Potential Cleanup Refactorings

org.archive.util org.archive.crawler.util

merge small Util classes to fewer larger ones?
do we need both a org.archive.util.IoUtils and org.archive.crawler.util.IoUtils?
do we need separate IoUtils and FileUtils
should the package be shrunk or split to subpackages?
- move blooms to subpackage?
- move SURT classes to URI-related package?

ALists and generic data structures - JSON?

CrawlURIs need a flexible generic serializable data structure for arbitrary markup by loosely-coordinated extensions. This has been AList but our discmofort with it has caused us to deprecate still-useful direct accessors.

Should we try another structure constrained to have a convenient serialization format-- perhaps JSON? JSON+Objects?

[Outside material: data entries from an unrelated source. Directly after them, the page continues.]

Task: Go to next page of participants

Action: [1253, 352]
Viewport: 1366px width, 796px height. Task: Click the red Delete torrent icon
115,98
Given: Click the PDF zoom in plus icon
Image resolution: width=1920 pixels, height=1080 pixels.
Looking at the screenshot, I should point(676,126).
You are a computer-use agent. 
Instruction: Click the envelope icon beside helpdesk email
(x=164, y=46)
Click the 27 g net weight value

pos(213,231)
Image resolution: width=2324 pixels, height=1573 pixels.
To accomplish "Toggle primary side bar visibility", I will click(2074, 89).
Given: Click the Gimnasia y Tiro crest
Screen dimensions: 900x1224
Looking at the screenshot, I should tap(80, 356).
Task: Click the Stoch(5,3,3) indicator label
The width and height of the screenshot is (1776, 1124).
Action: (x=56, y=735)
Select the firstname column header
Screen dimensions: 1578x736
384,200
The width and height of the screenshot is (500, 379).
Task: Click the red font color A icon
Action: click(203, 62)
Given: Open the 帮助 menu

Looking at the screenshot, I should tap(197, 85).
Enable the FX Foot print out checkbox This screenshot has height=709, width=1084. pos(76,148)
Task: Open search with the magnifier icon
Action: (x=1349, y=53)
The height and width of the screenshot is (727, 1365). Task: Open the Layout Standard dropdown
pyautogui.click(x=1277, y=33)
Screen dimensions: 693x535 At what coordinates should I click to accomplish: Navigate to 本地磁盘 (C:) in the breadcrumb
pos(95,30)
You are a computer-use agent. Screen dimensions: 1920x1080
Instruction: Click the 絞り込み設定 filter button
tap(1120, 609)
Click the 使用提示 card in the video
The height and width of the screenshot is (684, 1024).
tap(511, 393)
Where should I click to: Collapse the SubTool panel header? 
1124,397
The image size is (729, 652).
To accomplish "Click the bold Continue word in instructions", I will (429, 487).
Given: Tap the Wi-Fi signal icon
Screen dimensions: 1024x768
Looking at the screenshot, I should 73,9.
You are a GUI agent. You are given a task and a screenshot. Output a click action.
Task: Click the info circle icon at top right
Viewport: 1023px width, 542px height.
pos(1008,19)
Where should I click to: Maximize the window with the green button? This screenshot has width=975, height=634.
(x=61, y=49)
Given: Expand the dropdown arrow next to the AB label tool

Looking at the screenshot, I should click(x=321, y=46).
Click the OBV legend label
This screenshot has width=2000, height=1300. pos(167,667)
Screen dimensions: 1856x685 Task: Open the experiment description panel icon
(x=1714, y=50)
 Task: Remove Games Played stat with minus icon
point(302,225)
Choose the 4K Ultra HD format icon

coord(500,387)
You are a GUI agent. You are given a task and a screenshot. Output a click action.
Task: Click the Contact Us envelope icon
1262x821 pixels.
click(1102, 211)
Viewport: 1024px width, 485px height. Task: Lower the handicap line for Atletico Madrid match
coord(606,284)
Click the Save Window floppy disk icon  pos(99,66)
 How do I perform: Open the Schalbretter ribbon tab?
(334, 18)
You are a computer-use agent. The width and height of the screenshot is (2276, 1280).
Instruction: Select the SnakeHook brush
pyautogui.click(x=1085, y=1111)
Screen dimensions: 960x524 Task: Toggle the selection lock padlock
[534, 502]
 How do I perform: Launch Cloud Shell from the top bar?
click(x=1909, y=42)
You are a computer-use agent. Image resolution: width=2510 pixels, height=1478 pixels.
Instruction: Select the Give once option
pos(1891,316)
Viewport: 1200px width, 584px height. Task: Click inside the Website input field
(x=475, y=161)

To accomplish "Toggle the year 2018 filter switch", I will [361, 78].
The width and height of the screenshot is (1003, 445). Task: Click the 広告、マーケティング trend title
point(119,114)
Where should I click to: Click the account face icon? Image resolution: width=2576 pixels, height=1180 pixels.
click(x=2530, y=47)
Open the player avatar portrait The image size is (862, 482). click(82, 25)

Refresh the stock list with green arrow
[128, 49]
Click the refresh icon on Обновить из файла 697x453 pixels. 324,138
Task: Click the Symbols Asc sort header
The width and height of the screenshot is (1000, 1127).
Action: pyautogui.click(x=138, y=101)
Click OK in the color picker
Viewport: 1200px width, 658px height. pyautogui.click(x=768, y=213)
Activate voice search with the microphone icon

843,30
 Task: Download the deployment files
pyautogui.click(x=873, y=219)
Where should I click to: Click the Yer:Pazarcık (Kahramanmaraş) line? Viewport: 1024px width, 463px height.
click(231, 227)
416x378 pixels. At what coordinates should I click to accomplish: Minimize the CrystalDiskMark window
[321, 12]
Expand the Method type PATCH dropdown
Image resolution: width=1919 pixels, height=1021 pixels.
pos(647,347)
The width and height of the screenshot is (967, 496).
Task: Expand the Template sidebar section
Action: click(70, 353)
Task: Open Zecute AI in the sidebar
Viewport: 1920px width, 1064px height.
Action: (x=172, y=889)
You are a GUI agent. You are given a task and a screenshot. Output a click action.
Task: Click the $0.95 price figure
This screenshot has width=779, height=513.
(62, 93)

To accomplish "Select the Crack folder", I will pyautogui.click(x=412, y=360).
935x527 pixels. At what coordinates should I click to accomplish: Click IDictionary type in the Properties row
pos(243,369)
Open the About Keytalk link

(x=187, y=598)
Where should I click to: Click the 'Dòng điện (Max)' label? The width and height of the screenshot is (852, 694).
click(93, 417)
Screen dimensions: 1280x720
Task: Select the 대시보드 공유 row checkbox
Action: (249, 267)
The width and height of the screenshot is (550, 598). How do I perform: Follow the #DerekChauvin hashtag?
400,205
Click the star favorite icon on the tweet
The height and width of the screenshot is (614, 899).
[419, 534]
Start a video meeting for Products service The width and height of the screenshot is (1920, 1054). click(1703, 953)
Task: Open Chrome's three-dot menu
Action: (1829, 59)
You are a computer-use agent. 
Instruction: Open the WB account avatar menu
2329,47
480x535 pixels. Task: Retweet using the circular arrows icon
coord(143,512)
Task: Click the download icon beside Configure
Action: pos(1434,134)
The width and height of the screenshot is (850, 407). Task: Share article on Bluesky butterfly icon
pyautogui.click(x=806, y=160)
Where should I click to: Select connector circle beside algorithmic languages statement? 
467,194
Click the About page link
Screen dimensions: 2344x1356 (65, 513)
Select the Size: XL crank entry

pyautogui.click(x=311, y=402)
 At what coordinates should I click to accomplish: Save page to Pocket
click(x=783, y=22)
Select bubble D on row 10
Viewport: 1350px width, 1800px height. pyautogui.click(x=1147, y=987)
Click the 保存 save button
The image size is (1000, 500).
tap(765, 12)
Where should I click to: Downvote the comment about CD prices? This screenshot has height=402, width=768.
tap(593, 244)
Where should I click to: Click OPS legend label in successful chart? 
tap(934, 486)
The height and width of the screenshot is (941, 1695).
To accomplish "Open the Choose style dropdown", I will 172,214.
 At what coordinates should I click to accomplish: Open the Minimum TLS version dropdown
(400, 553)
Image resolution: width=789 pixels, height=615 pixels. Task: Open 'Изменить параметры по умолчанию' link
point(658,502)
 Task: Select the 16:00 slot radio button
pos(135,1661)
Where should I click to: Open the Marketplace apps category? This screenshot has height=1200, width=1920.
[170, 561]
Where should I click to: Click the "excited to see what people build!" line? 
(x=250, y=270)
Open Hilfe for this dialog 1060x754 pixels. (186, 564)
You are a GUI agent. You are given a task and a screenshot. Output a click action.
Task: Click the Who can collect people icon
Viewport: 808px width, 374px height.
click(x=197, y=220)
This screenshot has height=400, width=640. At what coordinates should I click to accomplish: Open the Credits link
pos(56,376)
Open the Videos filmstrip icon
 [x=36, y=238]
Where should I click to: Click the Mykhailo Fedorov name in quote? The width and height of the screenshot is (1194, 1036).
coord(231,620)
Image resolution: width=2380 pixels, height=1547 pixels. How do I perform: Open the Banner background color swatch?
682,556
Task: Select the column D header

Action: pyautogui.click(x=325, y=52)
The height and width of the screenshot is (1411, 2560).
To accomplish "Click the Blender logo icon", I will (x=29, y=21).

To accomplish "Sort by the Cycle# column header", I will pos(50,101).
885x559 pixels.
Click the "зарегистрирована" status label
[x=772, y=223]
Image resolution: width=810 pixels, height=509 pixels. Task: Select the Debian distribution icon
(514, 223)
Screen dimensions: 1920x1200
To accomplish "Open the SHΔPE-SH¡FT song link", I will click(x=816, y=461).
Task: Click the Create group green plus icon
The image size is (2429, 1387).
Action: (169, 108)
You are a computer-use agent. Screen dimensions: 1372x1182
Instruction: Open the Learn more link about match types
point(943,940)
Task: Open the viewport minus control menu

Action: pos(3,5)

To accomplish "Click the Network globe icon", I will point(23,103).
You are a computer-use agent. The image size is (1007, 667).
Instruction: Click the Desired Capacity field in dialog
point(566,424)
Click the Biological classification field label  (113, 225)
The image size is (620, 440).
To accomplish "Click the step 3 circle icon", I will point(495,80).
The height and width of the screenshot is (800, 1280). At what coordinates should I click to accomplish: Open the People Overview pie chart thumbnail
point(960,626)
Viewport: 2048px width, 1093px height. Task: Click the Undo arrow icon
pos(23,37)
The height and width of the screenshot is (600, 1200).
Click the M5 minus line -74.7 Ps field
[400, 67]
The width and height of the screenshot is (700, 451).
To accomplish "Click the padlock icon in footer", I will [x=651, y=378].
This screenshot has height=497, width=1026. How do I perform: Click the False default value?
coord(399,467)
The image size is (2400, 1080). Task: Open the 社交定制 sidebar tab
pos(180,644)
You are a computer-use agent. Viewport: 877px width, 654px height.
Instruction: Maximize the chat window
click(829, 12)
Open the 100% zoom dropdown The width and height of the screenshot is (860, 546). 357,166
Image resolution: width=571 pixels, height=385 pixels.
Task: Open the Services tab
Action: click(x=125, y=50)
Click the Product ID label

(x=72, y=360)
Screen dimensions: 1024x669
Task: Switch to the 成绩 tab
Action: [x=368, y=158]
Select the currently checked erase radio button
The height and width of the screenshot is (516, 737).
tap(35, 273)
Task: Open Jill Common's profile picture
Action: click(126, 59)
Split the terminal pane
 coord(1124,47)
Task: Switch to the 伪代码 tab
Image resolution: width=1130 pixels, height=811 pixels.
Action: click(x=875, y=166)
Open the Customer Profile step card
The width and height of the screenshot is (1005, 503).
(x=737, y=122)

YAML?

Spring cleaning ideas

evaluate for refactoring all classes >1000 lines?

Misc

deprecate SupplementaryLinksScoper – subsumed by mappers, main
LinksScoper's logging?
reconcile dash-underscore_CamelCase conventions?

against meaningful toString()

In places (specifically around the UURI/CrawlURI classes) we've overridden Object.toString() to return a more 'naked' representation of a object, and then relied on that toString() for functionality.

Unfortunately, given toString()'s special role as default string-ification of any object and use through debugging logs/itnerfaces, this hides useful info – like the class of anything that reports a toString() URI.

I would prefer any meaningful string-version of an object to be accessed via other methods, retaining toString() in its default implementation or some other rich, debugging-centric rendering that can be adjusted fearlessly without impacting application functionality.